Dank des nahegelegenen Sees, der das Fortschreiten des Feuers stoppte, konnten Häuser gerettet werden. Aber der ganze Sommer war unterbrochen, kein Kind beendete sein Schuljahr und Hunderte kleiner Chalets, die im Wald für Wochenenden und Ferien gebaut wurden, wurden zerstört.

Heute ist die Stadt von Brandschneisen umgeben, die während der Brände errichtet wurden. Ein Ring aus Nadelbäumen – die sehr brennbar sind – wurde gefällt.

„Wir hatten einen Hubschrauber, der die Maschinen mit Wasser übergoss, während sie die Bäume fällten, damit die Maschinen nicht selbst in Brand gerieten“, erinnerte sich der Bürgermeister.

Überwältigt

Große Teile Kanadas, darunter auch der hohe Norden, leiden unter extremer Dürre. Gewitter Anfang des Jahres lösten an einem einzigen Tag Hunderte von Bränden aus.

Feuerwehrleute, Behörden und Anwohner waren überfordert und meldeten Notfälle, die den ganzen Sommer über andauerten.

„Die Leute hatten fünf Minuten Zeit, ihre Häuser zu verlassen und sich auf den Weg zu machen. Es war intensiv und stressig, vor allem, weil es viel Rauch gab und wir die Flammen aus nächster Nähe sehen konnten“, sagt Doris Nolet, Verantwortliche der freiwilligen Feuerwehrleute von Normetal. ein weiteres evakuiertes Dorf in Quebec.

„Es war das erste Mal, dass wir mit Waldbränden konfrontiert waren. Wir wissen, wie man sich um Häuser- und Autobrände kümmert, aber nicht um Waldbrände“, fügt sie hinzu.

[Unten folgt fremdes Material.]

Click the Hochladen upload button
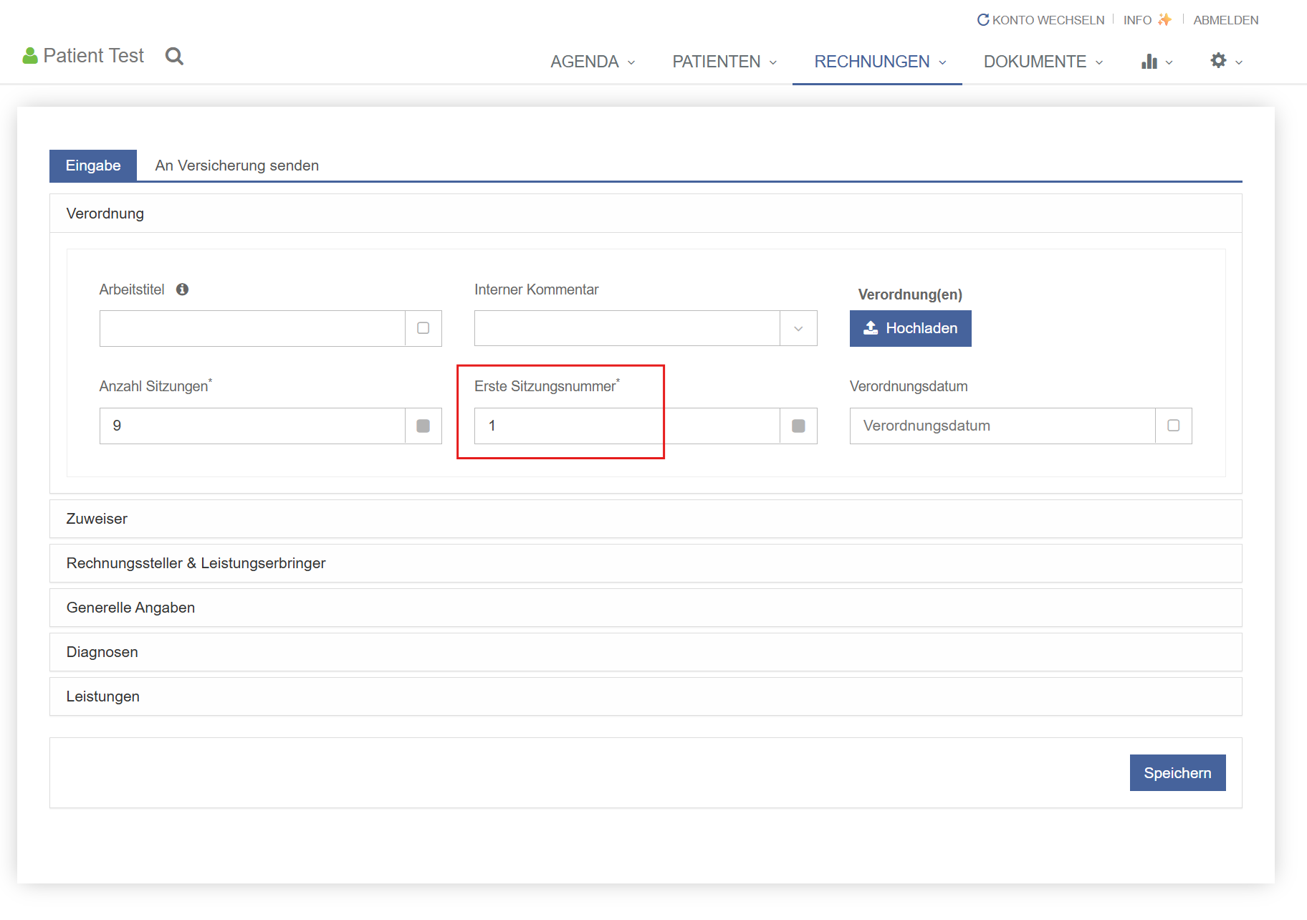The width and height of the screenshot is (1307, 920). [910, 328]
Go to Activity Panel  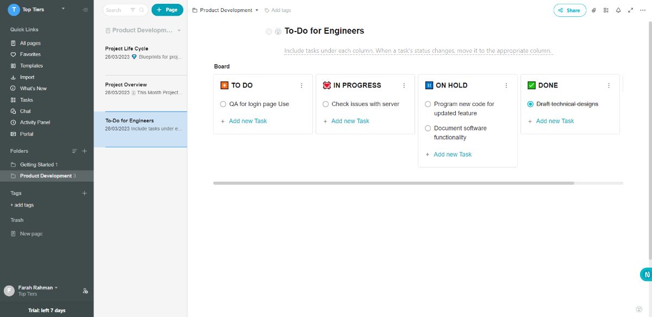coord(35,122)
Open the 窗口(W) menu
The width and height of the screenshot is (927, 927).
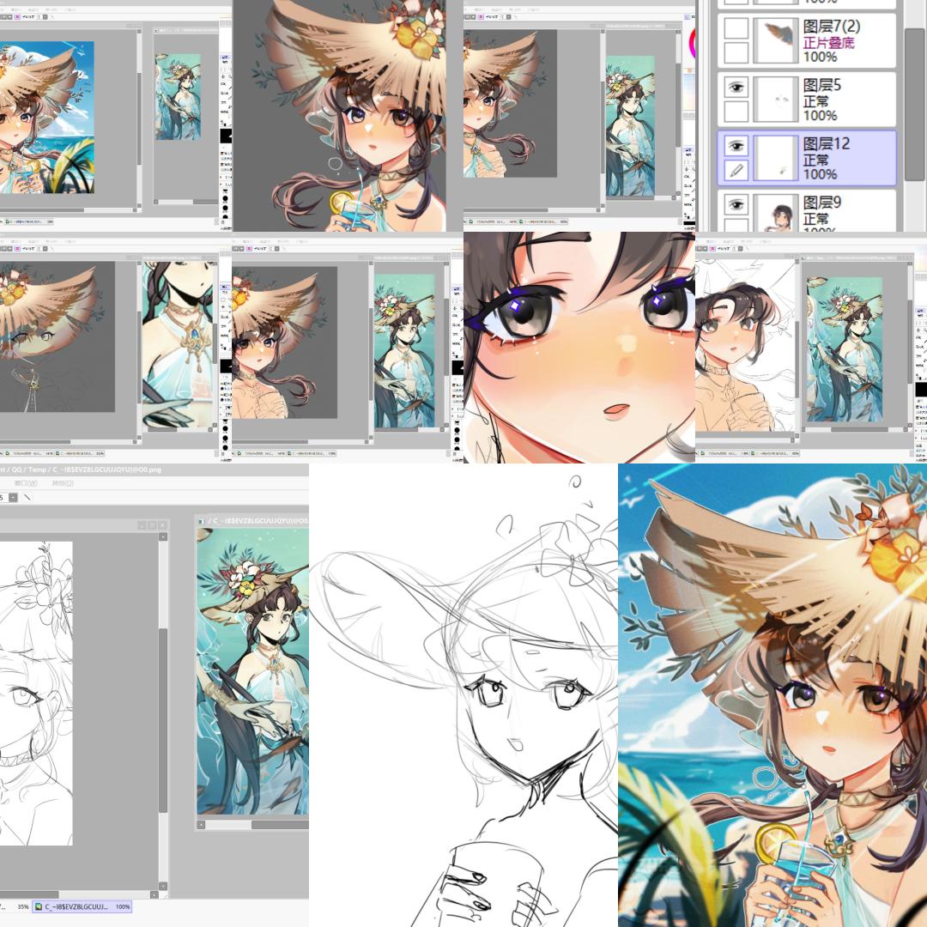pos(26,483)
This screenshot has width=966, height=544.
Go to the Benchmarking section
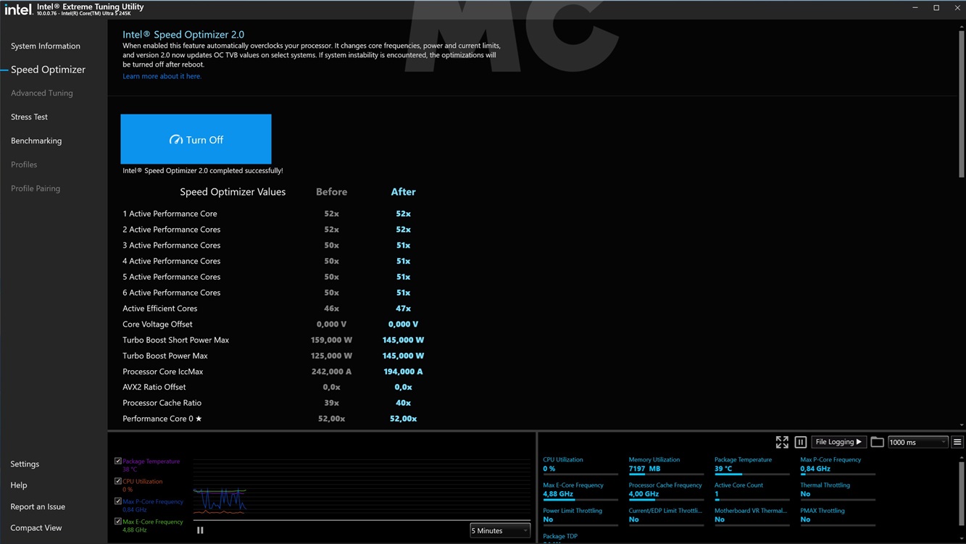click(x=36, y=141)
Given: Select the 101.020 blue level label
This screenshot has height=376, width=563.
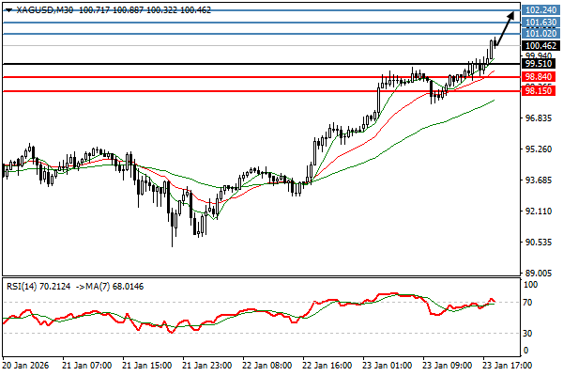Looking at the screenshot, I should click(x=540, y=34).
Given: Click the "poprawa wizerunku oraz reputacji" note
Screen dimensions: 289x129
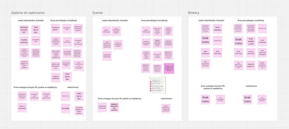Looking at the screenshot, I should [114, 107].
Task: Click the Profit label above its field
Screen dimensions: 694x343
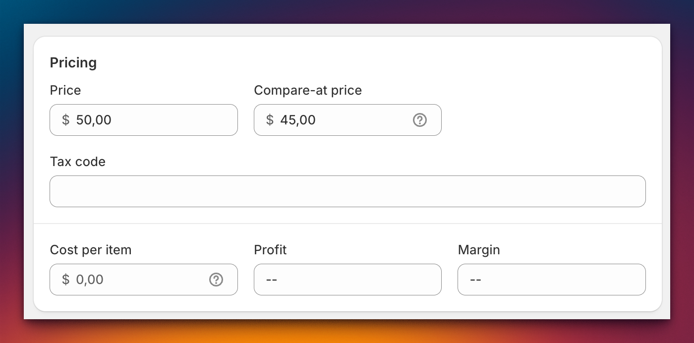Action: (x=270, y=250)
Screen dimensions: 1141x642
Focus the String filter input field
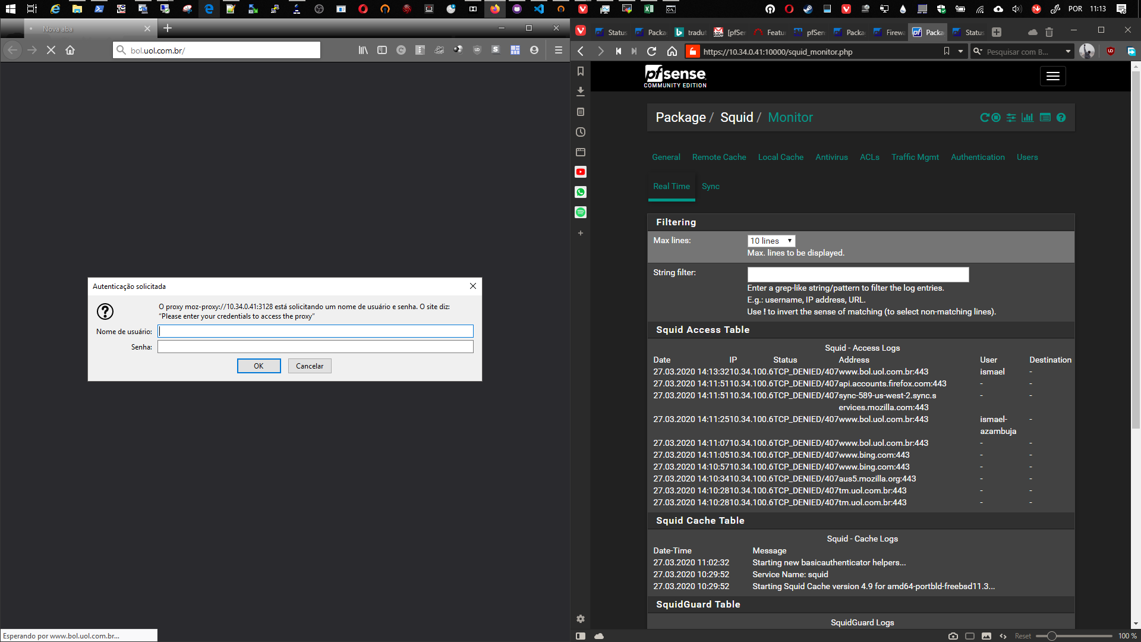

„Wir hatten einen seltsamen Sommer“, bestätigt Omer Riviere, der in diesem Dorf lebt und immer noch traumatisiert ist, weil er sein Chalet im Wald verloren hat, wo „er alte Möbel und vor allem so viele Erinnerungen hatte“.

Zum ersten Mal in seiner Geschichte waren in diesem Jahr fast alle Kanadier von der Feuersaison betroffen, entweder direkt oder weil sie mit dem Rauch zu kämpfen hatten, der sich über Tausende von Kilometern ausbreitete und immer wieder die Luft in ganz Nordamerika und sogar Teilen Europas verschmutzte.

„Wir müssen gründlich nachdenken. Hier ist nicht Europa, wir haben nicht die Mittel, um alle Brände zu bekämpfen. Sie sind zu weit entfernt, zu groß, zu unzugänglich – also müssen wir proaktiv sein“, schlägt Marc von Natural Resources Canada vor -Andre Parisien.

Während die Großbrände von 2023 jetzt schwelen, werden sie mit ziemlicher Sicherheit wieder auftreten.